How many lines in the data below include the word "will"? State the number alone.

Data to process section start

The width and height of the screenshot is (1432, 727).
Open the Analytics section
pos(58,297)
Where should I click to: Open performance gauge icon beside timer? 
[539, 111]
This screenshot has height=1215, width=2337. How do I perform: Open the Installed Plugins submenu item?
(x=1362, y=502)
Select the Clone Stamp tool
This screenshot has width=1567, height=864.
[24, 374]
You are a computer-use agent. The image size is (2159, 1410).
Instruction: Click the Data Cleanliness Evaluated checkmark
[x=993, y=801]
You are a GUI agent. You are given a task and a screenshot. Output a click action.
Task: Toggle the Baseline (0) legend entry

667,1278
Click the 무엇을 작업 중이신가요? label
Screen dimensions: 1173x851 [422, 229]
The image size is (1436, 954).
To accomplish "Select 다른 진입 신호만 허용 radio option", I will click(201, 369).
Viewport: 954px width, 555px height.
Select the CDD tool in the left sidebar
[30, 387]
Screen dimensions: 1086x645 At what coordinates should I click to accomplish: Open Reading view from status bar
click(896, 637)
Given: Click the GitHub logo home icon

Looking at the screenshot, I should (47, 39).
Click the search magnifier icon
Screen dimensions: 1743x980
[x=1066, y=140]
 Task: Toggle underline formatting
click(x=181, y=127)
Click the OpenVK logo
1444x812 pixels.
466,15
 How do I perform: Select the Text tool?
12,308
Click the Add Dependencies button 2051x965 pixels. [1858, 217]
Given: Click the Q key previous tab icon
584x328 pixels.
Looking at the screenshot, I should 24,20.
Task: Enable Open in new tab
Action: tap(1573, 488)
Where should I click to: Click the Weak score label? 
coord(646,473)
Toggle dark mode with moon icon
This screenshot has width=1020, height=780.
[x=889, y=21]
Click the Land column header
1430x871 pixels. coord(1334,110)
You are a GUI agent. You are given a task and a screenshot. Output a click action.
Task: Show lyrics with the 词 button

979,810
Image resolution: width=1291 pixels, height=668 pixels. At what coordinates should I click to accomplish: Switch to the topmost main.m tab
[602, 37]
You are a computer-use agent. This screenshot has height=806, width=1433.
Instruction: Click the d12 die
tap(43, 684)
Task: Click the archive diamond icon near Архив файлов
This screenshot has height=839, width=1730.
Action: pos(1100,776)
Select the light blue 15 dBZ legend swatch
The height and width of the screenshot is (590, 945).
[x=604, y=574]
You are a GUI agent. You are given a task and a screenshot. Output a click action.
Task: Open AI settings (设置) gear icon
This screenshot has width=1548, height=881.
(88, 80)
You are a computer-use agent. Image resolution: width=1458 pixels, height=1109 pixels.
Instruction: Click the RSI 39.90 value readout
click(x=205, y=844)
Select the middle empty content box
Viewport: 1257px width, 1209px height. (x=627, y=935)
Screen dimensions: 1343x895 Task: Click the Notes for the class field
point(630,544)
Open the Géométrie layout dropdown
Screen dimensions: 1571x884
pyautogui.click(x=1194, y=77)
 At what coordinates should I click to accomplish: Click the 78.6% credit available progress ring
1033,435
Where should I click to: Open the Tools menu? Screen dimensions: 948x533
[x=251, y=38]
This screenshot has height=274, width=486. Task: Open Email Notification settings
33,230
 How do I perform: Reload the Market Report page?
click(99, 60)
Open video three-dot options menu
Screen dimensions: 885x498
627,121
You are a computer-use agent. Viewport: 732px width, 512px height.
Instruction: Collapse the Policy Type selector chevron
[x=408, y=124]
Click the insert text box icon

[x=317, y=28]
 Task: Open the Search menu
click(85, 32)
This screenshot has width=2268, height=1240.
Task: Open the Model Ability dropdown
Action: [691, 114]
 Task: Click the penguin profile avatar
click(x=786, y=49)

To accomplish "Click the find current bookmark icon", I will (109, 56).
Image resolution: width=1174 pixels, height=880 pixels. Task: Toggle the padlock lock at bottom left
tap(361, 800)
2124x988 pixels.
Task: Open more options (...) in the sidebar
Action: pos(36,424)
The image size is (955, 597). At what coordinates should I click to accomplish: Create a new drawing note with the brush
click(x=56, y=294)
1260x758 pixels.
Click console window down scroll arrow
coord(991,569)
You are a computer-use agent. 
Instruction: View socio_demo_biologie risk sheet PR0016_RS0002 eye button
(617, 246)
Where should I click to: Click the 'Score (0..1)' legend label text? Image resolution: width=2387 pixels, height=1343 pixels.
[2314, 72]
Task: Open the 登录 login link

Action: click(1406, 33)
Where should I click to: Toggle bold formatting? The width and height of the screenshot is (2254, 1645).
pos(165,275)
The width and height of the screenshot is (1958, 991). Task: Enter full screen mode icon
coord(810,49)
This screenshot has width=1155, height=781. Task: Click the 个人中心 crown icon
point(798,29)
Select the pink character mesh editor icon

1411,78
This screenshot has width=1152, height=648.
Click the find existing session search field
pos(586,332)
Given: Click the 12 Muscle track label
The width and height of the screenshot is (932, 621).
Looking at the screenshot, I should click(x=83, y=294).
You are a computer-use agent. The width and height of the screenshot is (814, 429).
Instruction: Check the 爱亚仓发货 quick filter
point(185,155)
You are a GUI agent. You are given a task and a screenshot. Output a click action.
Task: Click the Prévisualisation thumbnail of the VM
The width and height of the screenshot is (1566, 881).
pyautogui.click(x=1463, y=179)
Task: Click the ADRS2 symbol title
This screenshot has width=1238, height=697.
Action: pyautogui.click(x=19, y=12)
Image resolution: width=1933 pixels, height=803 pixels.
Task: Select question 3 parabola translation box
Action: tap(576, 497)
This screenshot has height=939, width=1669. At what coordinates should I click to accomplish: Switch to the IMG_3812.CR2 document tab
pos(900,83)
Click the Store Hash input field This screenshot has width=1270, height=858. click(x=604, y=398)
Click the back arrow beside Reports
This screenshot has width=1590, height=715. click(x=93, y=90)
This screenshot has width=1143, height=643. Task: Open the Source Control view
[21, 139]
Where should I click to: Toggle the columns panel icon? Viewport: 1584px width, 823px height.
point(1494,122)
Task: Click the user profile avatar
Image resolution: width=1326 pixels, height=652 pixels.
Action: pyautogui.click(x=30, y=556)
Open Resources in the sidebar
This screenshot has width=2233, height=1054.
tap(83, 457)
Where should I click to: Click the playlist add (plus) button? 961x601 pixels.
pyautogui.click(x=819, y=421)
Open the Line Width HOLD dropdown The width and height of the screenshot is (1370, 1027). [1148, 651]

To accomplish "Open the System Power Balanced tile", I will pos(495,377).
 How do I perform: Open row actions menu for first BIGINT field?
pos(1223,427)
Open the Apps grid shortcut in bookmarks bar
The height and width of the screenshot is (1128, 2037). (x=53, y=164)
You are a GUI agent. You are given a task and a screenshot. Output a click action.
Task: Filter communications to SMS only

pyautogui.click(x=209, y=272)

Data to process section end

**Response for this exercise**
3